“We must have done, David, with the fescennine dimness of artificial things. We must be Pagan now, but Pagan in a new way—savage faun-like creatures, lithe and blithe and primitive, we shall cease to be the jaded votaries of the perverse and we shall hurl inexorably down our grinning unbelieved-in idols!”
“Good,” interrupted David impulsively. “And how do we start?”
“We must free our bodies and our souls,” Gav went on, never at a loss. “We’ll give rein to our instincts and we’ll hire a punt.”
“Yes, let’s!” cried David, ablaze with god-touched enthusiasm.
And then, as April turned into May, and May into June, the handsome pair could be seen on all the rivers of Oxford. The Thames knew them well, as also did the Isis, nor was a nook or creek on Cherwell or on Char left unexplored by their venturous oars. David it was who always plied the scull, while Gaveston lay on the punt’s keel in white flannels, sometimes idly holding the tasselled rudder-cords, his shirt of Tussore well open at the neck, revelling in this strenuous out-of-doors life, and watching, day in, day out, his friend standing sculptured above him against the jade-blue sky and athletically wielding the long, dripping oar.
Sometimes they journeyed far out to the lush sequestered creeks of Windrush and Evenlode, and, passing a score of poet-laden canoes, would anchor in a dreaming silence to watch the curious swimmings of ephemeral moles and the filigree antics of the booming water-beetles. And there, with the blue dimness of evening folding softly in about them, they would sup off rosy prawns and plump white-hearted cherries in deep meadows all prankt with ragged camphire and callow and pied cantharis, and then, in a calm moon-washed silence beyond the ruffling of words or of laughter, they would float slowly, slowly back beneath the orbing planets that overhung the distant towers of Iffley, trailing their fingers coolly in the dimpling eddies of their wake, their ears untroubled, save by the hoarse unearthly wailing of some night-flying fritillary, or by the occasional clearing of each other’s throats.
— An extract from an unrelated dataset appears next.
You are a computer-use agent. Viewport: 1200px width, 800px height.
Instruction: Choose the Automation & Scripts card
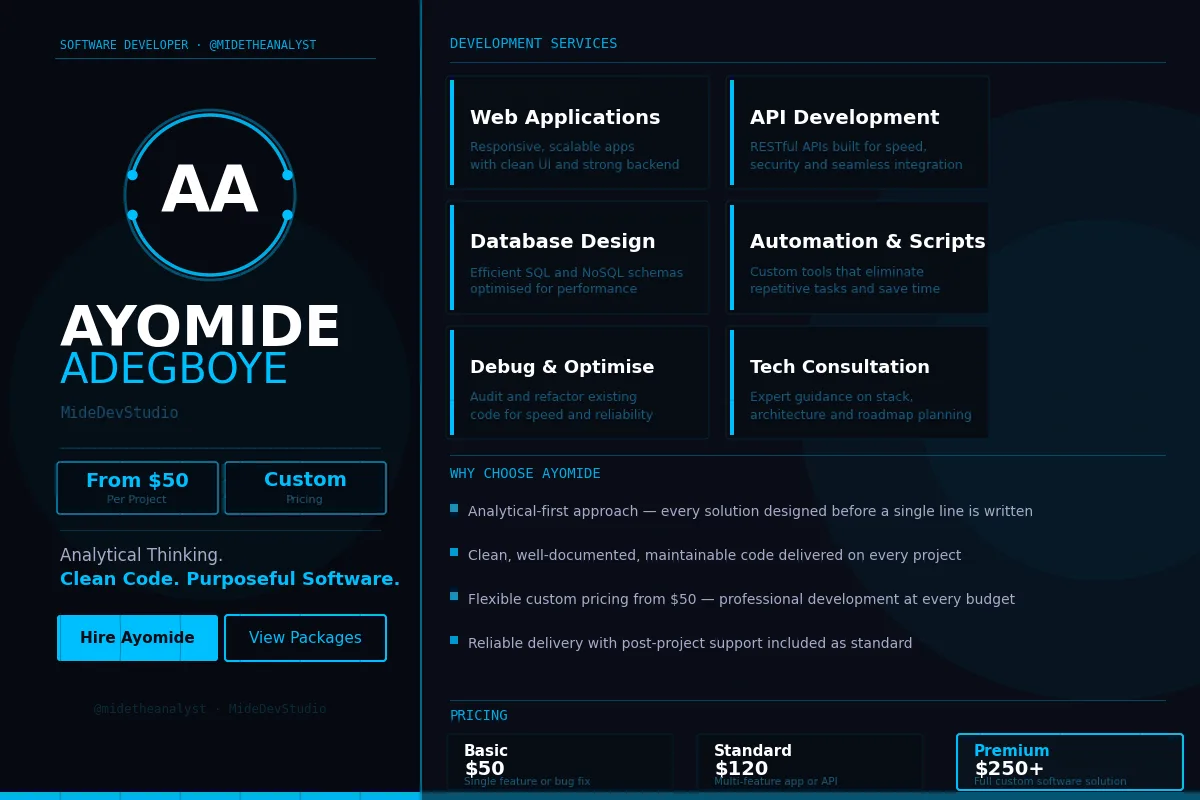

Once from a tree that darkly reached out over the water came the sudden capitous perfume of syringa, and the night grew unendurably canicular. There was a plop. A discarded cherry-stone had tumbled from the scuppers, and the mirror of the warm tranquil water was shivered by annular ripples broadening sluggishly to either bank. That was all. Nothing stirred. Gaveston was reduced to a state of utter poignancy he had seldom known before.
“David,” he whispered across the rowlocks. “I can’t talk.…”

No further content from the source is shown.